To do = Lines before the one containing "Select Modules in" are to be left out; that line and every line after it, through the last line below, are to be reproduced exactly.

Dataset entries

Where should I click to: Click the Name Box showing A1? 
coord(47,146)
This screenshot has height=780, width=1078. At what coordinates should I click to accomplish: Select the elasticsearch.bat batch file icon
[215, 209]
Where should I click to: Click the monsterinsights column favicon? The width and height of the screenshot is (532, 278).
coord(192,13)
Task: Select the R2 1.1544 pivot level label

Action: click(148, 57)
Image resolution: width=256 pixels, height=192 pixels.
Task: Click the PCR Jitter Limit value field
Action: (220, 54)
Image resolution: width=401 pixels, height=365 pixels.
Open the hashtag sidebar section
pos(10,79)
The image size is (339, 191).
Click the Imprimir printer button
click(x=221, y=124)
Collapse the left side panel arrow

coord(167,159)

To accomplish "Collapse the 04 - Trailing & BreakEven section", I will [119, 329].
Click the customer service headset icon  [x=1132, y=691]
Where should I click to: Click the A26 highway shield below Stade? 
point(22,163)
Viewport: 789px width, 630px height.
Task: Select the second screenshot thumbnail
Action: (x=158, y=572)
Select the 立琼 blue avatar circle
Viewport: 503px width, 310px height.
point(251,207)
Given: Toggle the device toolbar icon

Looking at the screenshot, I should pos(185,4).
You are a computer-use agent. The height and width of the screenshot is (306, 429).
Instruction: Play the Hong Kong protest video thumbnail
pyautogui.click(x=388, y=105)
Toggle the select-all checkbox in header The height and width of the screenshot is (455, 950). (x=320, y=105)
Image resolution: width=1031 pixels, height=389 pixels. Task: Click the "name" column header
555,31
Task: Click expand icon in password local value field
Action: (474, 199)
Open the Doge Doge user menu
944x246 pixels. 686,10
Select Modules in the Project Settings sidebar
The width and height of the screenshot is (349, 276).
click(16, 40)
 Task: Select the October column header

Output below =
Select Modules in the Project Settings sidebar
The width and height of the screenshot is (349, 276).
click(16, 40)
 Task: Select the October column header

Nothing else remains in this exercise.